• _REQUIREMENT_
Please pull out every line of the listing below that contains the string "icon" and copy each of those lines in full.

• _AVAILABLE DATA_
++++++

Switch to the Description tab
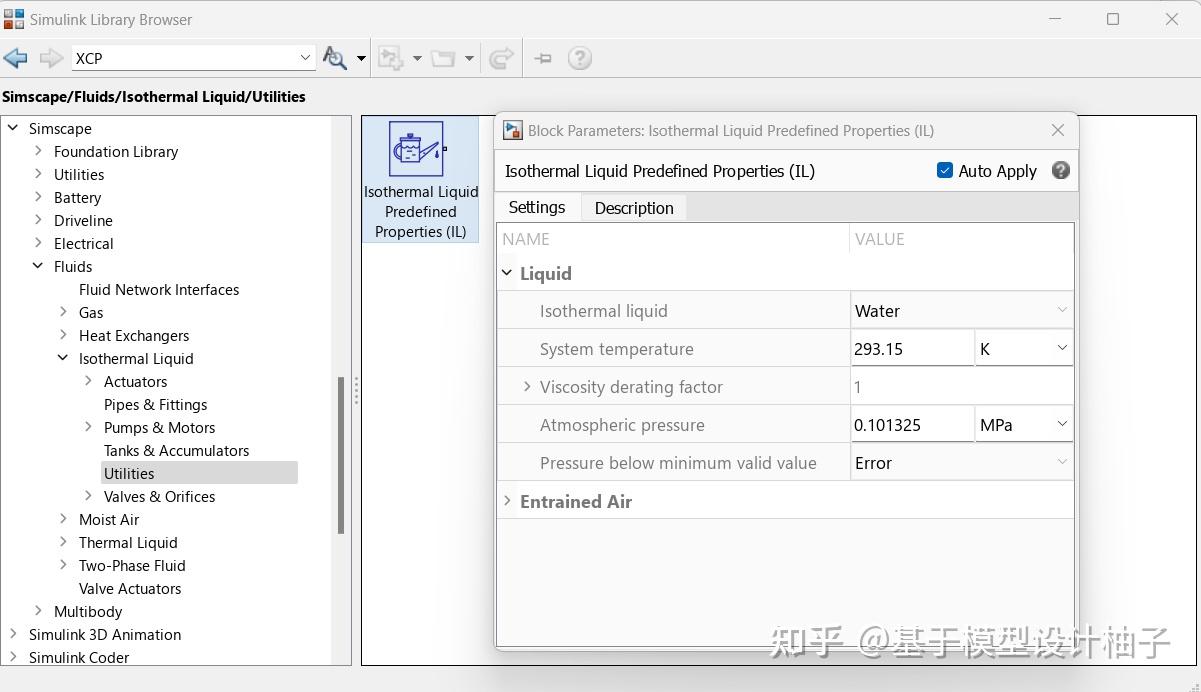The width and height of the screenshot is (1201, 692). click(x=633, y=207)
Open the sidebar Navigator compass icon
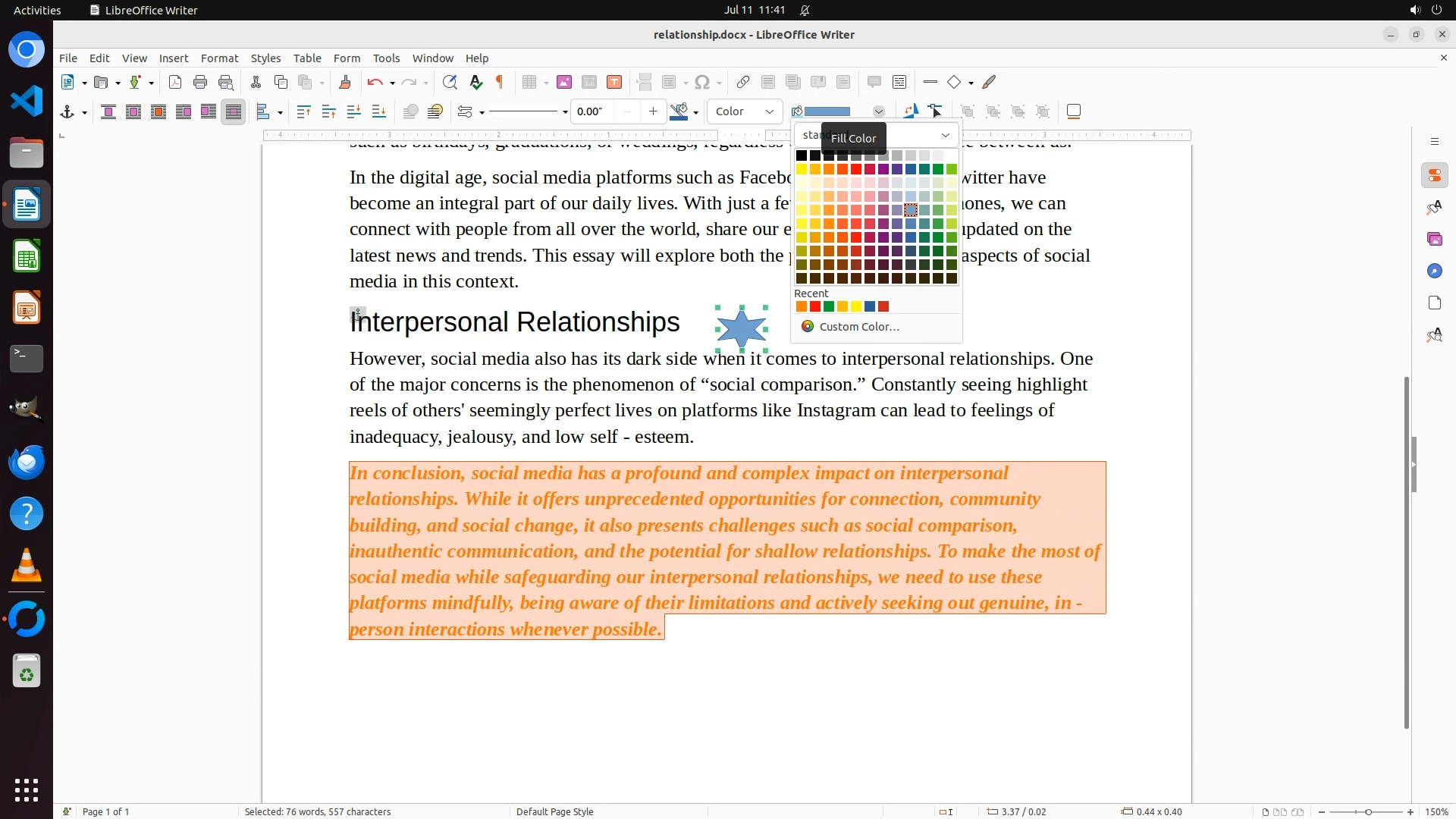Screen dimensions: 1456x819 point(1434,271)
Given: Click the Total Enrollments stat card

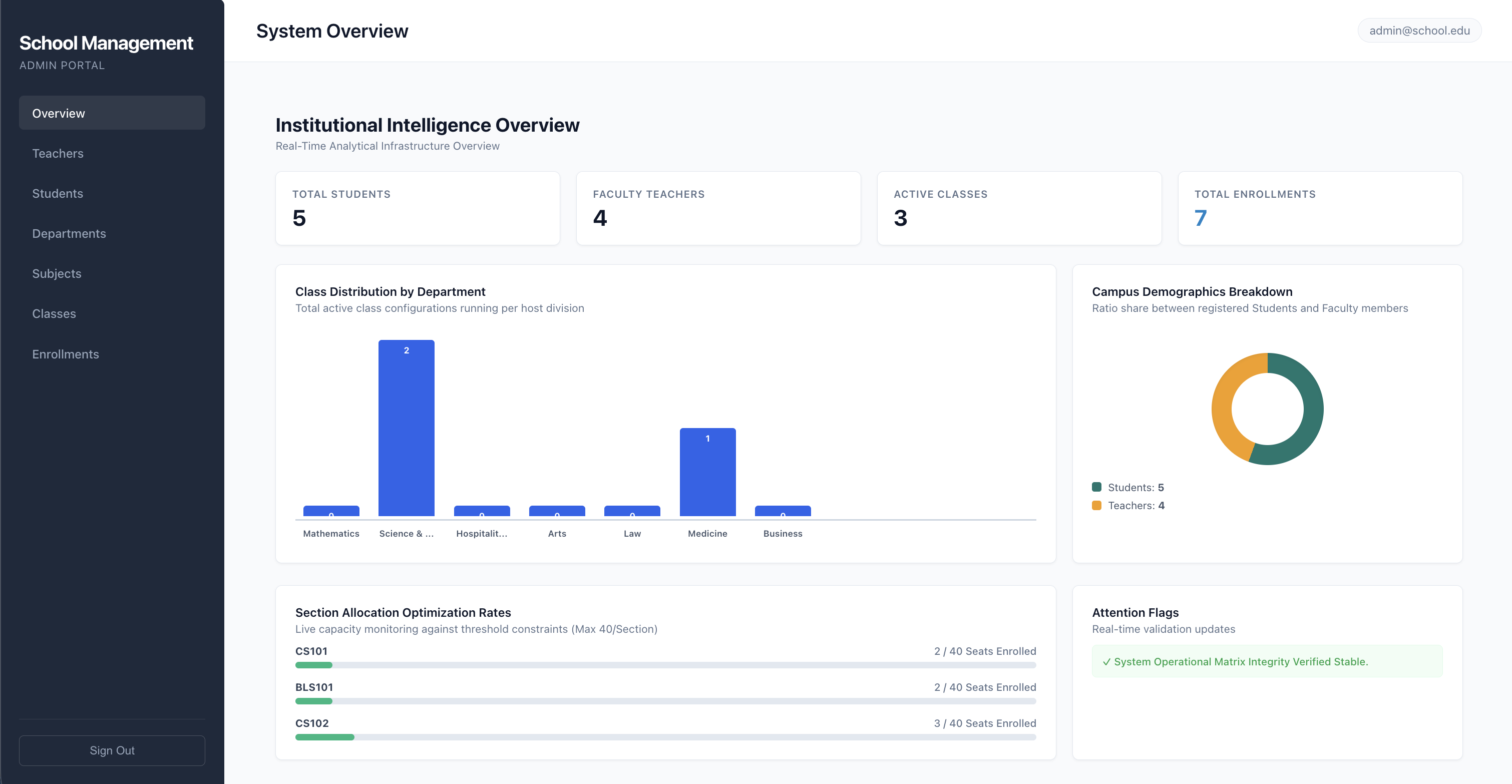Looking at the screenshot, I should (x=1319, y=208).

++++++

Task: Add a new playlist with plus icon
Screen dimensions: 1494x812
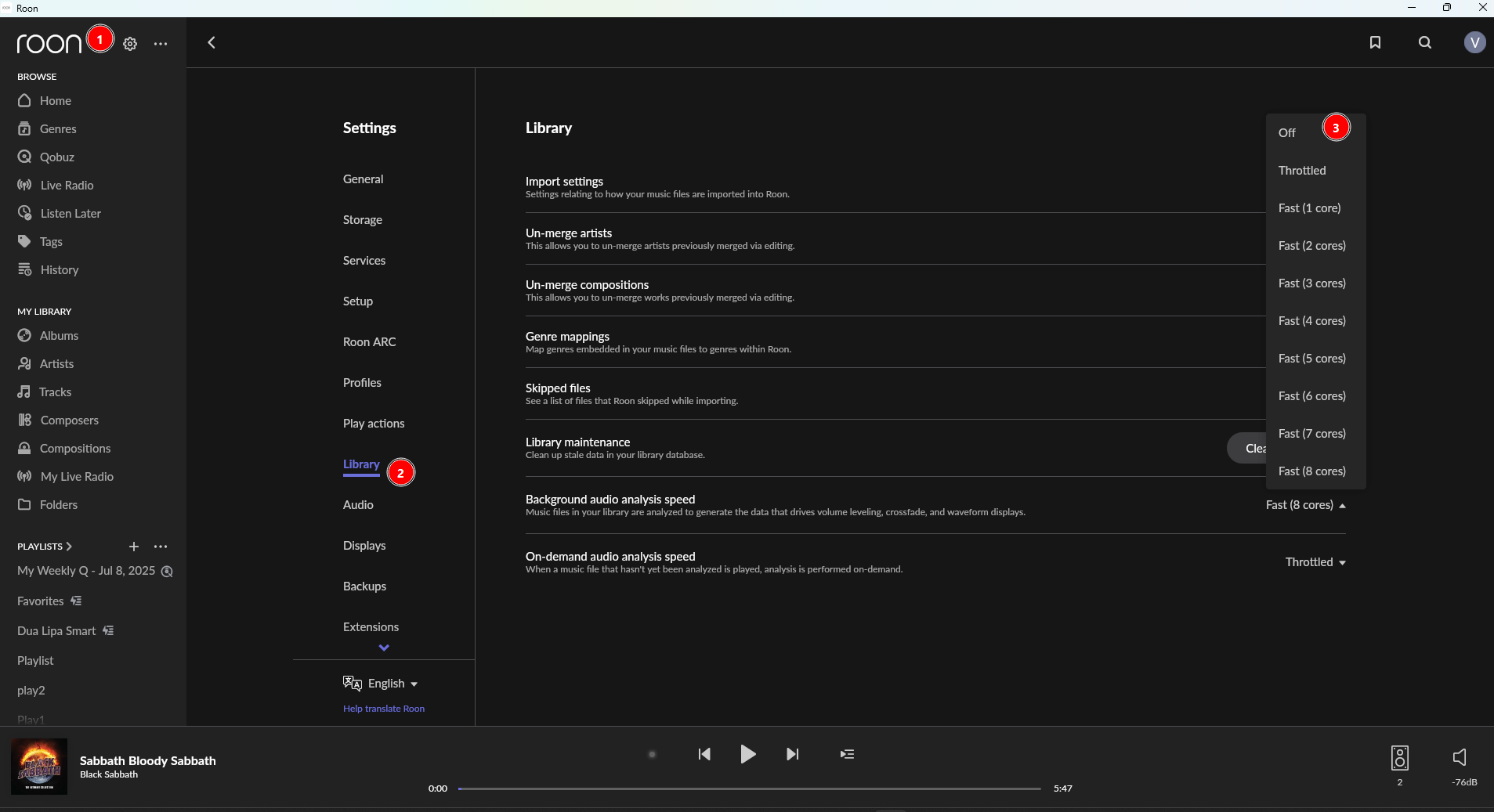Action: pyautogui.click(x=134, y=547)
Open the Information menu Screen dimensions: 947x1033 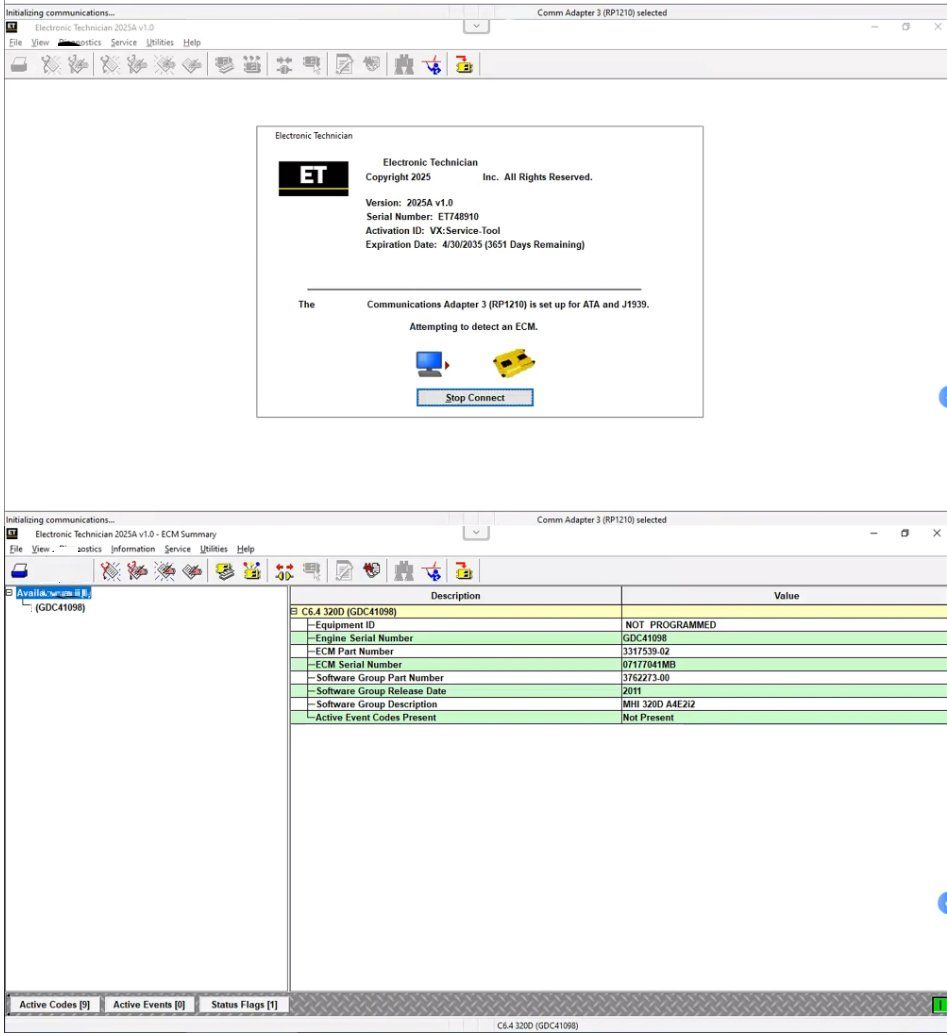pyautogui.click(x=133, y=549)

++++++

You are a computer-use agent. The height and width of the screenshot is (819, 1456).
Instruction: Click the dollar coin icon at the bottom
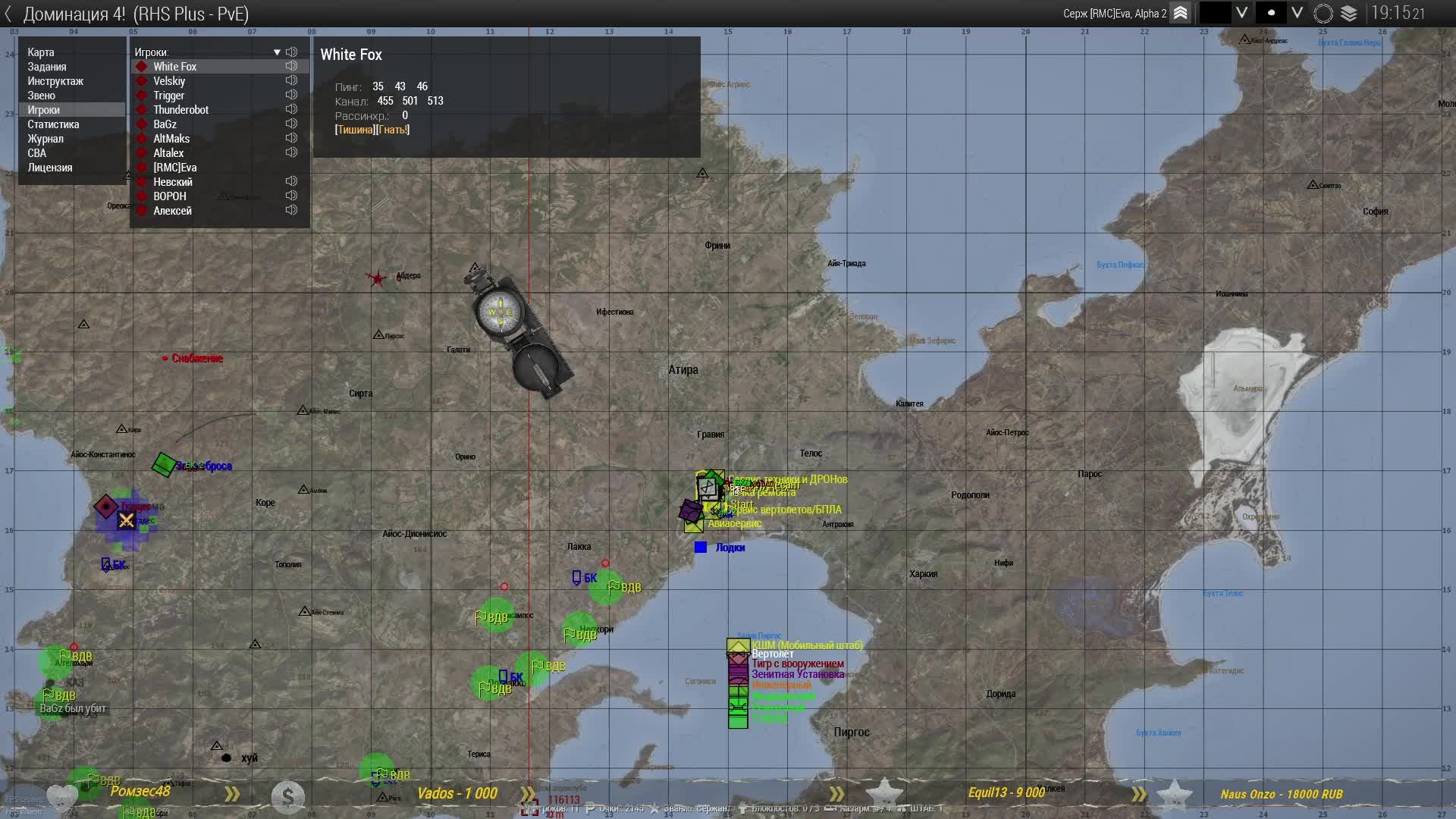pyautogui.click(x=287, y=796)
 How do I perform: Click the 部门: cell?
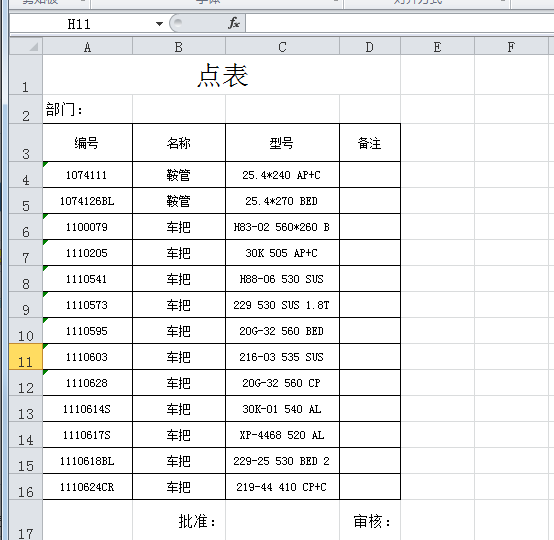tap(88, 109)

++++++

• _OUTPUT OF THE TASK_
Open the sidebar Navigator compass icon
Task: Add a new playlist with plus icon
Instruction: Click the dollar coin icon at the bottom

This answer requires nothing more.